Hi Everyone!
Wow, great to see all kinds of familiar names on here. What a crazy, sad, intense time we all walked through together. Deep breath...
I was lucky last night to spend some time with two of Travis' friends (one a very very close friend) and Katie Wick and PASA and someone else who was a trial watcher who has never posted here. It was great to catch up with everyone after so much time.
I had decided some time back to not attend the sentencing phase of the trial for personal reasons.
Every single person in my life told me I'd gotten lost during that time and they were right. I don't have many regrets about what I did but it did take a toll on my health on every level. I look back and think "what was I thinking?". Many days I worked all morning, rushed to court for the afternoon, waited out the break before visiting hours at the hospital then went to visit my brother who was hospitalized twice during the trial, went to his house to take care of his cats then back home to post my notes at midnight. This was my routine many days during the trial! Crazy!
I'm a very competent person who has a big light that shines but I burnt that down to almost nothing. It took some events that were seriously toxic after the trial were over to wake me up and cause me to unplug. I thank them for that now. I've seen on message boards and now in real life this phenomenon that happens after big trials are over...especially ones with no clean resolution. There is this momentum of everyone fighting -- for justice, for their opinions, for the victim, etc. And then when it's all over, that energy has nowhere to go so people start fighting with each other.
That happened after this trial and Katie Wick and I were subjected to some behaviors that let's say I have never experienced before and never want to again. BUT it pushed us to let go and we did. Katie is VERY busy in law school and I've been rebuilding my health and life with an emphasis on taking care of ME and my family. (let me be clear, I do not hold any of the Alexanders in any way involved in what happened with us--it was more of a frenemy type situation but it all happened for a reason and we are still standing! Thriving!).
I'm writing a lot in my blog and wrote just about these thoughts recently here:
http://twoinnocents.wordpress.com/2014/07/29/be-the-change/
I've had to confront that I will be disappointing people by not going and have had to reconcile that. I will always be supporting the Alexanders in the ways I can that also comport with my own well being. I've said it before and will say it again, where they will need the MOST support is when this is all over and I know they will be losing a lot of what's held them up. I've let them know this too and that I'm there for them always.
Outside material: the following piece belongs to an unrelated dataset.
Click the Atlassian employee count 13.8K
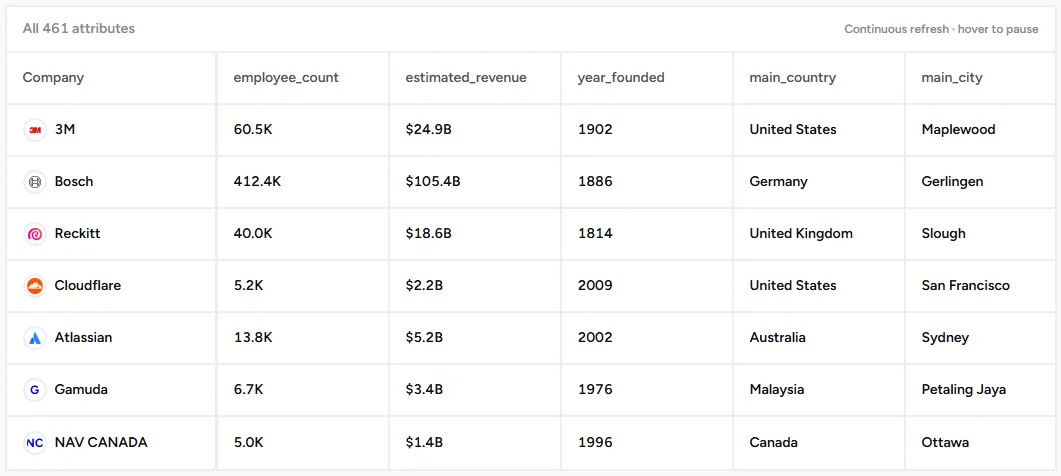The height and width of the screenshot is (476, 1061). pos(253,337)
PASA however may be attending and I hope she does. She's a big supporter of Juan and her notes are amazing. She's very wise, more than most of you know. I hope she, in her own way that makes sense for her, brings people in to the trial experience and I trust her observations 100%. She's actually more objective than me who obviously had a dog in the fight.
With that being said, please know ANYTHING local reporter Michael Kiefer reports is to be held suspect and is based on his personal bias (in my opinion). I trust Beth Karas above anyone and hope she does attend and report somewhere (I'll see if I can find out). I'd love to see her if/when she's in town as we've become friendly.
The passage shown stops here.